Часть втораяПобег и смерть
I
Побег сына-наследника не давал покоя отцу. Прошло три месяца со времени первых распоряжений о розыске, а положительных следов, куда убежал и где скрывается царевич, не открылось. Напрасно надежные офицеры генерала Вейде рыскали по всей Германии, а в особенности по дороге в Вену: они ничего не умели или не хотели открыть. Правда, получали сведения: то о проезде какого-то русского или польского купца с дочерью и двумя сыновьями, то о проезде какого-то офицера; но Эти известия только сбивали и путали перекрещивающимися направлениями. Более счастливыми оказались поиски вызванного государем из Вены русского резидента Веселовского, открывшего маршрут беглеца по спискам воротных столбов; но и эти поиски совершенно затерялись в самой Вене, куда довели следы. Если по дороге Веселовского в цесарскую столицу донесения были такие обстоятельные, то в Вене они сделались неудовлетворительными, темными и загадочными.
Государь, глубоко убежденный в пребывании сына в Вене, не уставал бомбардировать резидента чуть не каждый день новыми наказами; но недаром же Абрам Веселовский слыл за человека дальновидного и осторожного.
Резидент отлично знал, как широко разрослось число недовольных в России новыми порядками, как ненадежно становилось здоровье царя, сколько готовилось против него козней, издали казавшихся еще более опасными, понимал, что в случае смерти государя преемником станет этот же самый царевич, которого он должен преследовать; и, понимая все это, он, как истинный дипломат, повел искусную игру, выигрывая время, умалчивая и недосказываясь. То он делается больным, страдающим сильными припадками геморроя, то сообщает фальшивые сведения о приезде царевича в Рим, то положительно отрицает пребывание царевича в Вене и медлит представлением императору Карлу VI собственноручного письма государя. Но трудно было разуверить государя в том, в чем убедился его проницательный ум.

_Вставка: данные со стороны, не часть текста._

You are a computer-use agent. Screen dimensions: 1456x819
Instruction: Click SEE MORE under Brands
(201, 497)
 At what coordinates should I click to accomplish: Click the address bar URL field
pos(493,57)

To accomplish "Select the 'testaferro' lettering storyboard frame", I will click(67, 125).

Из Амстердама, Ротервика и из всех мест, где работал неугомонный царь, все чаще и чаще летели в Вену наказы, все настойчивее и грознее. Наконец осторожный резидент получил, из-под руки, верное сведение о том, что недовольный его действиями государь посылает к нему в Вену с тайным поручением разыскивать убежавшего сына и во что бы то ни стало его захватить самого надежного своего денщика, адъютанта, капитана гвардии Александра Румянцева с несколькими офицерами. Капитана Румянцева резидент знал хорошо, и знал, что его ему не провести. Долее выжидать становилось опасно, и в донесениях Веселовского снова являются определенные указания.

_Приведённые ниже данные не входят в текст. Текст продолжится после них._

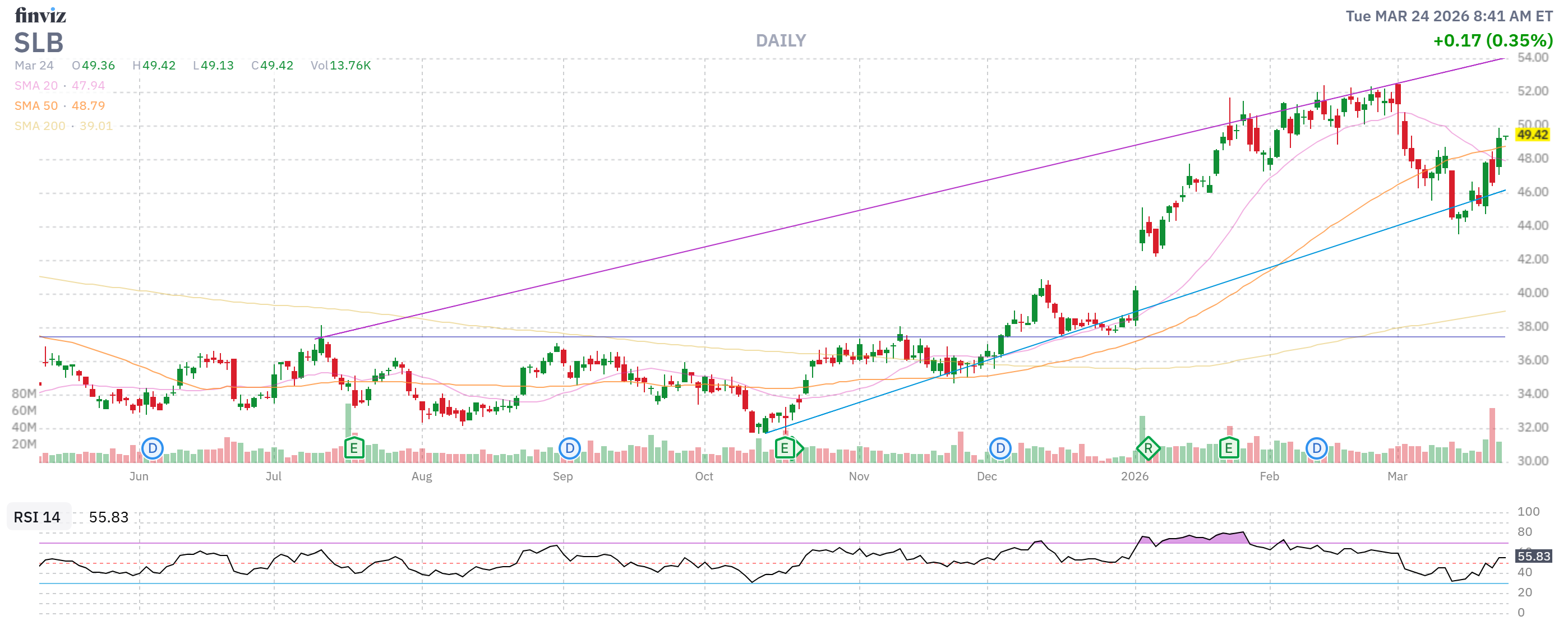Toggle the SMA 50 overlay label

click(36, 106)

«Слышал я случайно секретный разговор принца Евгения с одним из доверенных министров императора, из которого можно предположить, что ваш царевич находится в Верхнем Тироле», — будто бы шепнул резиденту в первых числах марта приятель его, докладчик тайной конференции Долберг, под великою тайною. Донося об этом известии государю, резидент сообщил и совет референта обратиться прямо к принцу Евгению и, в случае удовлетворительного ответа, немедленно ехать в Тироль. В сущности, это известие резидент имел три месяца назад от того же Долберга, но тогда он не считал нужным доносить о нем царю — не мог же государь притянуть к розыску Долберга! Да не сообщил бы, может быть, и теперь, если бы не посылка пронырливого капитана.